As such, any sale of U.S. technology to Huawei will require Commerce Department approval.
China responded by saying its Commerce Ministry would develop its own list of foreign entities that it regards as "unreliable."
This weekend's announcement of plans for a technological security management list is clearly related to the unreliable entities list, the state-owned Global Times newspaper said in an editorial posted online Sunday.
It said the act would provide a legal basis to manage technology exports and counter American supply cutoffs to some Chinese companies.
"Since 2018, the U.S. has repeatedly drawn on its domestic law to exert pressure on Chinese high-tech enterprises," the English-language editorial read in part. "China's countermeasures against the U.S. require more legal weapons."
The two largest economies appear as far apart as ever in their dispute, though U.S. Treasury Secretary Steven Mnuchin said he held a constructive meeting Sunday with the head of China's central bank.
In a Twitter post, Mnuchin said he and Yi Gang, governor of the People's Bank of China, had a "candid" discussion about trade issues.
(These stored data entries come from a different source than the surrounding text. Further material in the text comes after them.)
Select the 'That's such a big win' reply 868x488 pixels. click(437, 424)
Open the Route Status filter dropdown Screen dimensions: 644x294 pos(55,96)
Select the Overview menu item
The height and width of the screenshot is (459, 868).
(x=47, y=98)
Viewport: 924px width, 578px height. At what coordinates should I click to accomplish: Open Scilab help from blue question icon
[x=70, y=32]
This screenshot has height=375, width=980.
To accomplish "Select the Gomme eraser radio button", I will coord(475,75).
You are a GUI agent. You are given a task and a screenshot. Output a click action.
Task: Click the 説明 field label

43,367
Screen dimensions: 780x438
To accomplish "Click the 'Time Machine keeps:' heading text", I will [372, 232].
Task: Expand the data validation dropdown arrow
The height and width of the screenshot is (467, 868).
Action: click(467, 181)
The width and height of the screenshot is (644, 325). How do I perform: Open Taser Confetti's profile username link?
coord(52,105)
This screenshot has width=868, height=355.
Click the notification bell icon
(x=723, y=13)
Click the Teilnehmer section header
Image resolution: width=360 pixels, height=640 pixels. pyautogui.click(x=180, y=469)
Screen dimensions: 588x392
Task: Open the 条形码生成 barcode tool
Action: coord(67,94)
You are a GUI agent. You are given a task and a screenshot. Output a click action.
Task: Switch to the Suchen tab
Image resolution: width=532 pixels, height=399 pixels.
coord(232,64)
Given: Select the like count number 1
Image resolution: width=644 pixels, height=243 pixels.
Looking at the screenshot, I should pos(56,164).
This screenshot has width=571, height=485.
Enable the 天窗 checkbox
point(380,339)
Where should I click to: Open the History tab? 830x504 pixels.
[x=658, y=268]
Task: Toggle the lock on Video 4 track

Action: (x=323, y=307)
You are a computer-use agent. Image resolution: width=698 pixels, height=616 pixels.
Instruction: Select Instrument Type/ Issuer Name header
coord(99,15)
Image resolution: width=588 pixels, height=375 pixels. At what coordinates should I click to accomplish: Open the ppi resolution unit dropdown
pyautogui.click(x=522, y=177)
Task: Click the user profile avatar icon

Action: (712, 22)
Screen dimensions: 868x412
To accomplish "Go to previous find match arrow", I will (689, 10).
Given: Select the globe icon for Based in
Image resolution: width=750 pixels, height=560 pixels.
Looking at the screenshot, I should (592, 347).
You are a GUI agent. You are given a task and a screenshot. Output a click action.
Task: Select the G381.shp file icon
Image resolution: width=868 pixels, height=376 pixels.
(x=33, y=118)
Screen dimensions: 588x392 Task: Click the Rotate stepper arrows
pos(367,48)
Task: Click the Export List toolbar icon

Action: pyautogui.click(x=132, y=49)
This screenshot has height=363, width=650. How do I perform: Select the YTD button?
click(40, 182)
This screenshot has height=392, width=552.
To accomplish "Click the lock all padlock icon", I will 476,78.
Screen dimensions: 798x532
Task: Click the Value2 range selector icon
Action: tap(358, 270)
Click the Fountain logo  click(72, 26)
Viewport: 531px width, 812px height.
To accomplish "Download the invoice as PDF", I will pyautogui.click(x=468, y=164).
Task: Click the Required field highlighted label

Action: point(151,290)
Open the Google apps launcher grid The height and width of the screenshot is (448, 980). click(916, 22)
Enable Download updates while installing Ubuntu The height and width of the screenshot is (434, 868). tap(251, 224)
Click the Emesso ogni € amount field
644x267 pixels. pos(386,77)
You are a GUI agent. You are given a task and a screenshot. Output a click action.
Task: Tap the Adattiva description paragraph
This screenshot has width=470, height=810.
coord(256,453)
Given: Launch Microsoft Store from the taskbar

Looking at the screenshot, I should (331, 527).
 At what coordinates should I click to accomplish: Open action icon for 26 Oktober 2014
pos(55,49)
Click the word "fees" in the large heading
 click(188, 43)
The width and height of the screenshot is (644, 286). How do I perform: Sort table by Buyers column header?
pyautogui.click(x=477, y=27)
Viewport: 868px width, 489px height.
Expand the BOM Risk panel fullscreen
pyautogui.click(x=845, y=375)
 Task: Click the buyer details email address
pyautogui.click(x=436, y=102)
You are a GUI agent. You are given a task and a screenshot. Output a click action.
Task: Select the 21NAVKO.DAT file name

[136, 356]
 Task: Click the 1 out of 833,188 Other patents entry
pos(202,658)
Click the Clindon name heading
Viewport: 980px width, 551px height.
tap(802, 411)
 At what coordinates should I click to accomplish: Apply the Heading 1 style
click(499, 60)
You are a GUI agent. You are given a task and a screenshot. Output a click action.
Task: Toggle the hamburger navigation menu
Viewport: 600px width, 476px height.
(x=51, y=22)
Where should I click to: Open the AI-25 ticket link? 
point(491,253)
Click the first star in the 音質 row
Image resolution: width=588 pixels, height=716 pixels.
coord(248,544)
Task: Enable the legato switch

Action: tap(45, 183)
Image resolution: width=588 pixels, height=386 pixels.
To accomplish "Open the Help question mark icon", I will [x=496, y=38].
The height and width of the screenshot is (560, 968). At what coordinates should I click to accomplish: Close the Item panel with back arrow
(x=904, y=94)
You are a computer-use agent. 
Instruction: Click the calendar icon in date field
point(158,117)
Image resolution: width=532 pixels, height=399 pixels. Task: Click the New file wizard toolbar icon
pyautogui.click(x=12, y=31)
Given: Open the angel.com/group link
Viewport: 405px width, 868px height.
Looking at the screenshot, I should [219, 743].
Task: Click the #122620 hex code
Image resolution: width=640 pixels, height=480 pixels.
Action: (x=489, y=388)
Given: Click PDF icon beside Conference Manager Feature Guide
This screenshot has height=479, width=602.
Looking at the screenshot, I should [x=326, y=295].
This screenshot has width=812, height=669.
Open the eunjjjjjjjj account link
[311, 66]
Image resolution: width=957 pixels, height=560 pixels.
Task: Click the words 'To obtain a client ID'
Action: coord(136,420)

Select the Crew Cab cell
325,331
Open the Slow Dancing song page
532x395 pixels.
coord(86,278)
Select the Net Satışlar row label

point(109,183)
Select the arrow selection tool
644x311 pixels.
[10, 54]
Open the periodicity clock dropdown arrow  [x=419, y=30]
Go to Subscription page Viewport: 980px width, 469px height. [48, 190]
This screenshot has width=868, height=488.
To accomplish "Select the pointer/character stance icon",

The post showed the two shaking hands and smiling.
They met on the sidelines of the G-20 finance meeting in Fukuoka, Japan.
Mnuchin earlier urged China to rejoin talks on the dispute that have stalled after 11 rounds of negotiations. He said no talks were scheduled, however, and that major progress on the stalemate would likely have to wait for a meeting of Presidents Donald Trump and Xi Jinping later this month.
AP Business Writer Elaine Kurtenbach in Fukuoka, Japan, contributed to this report.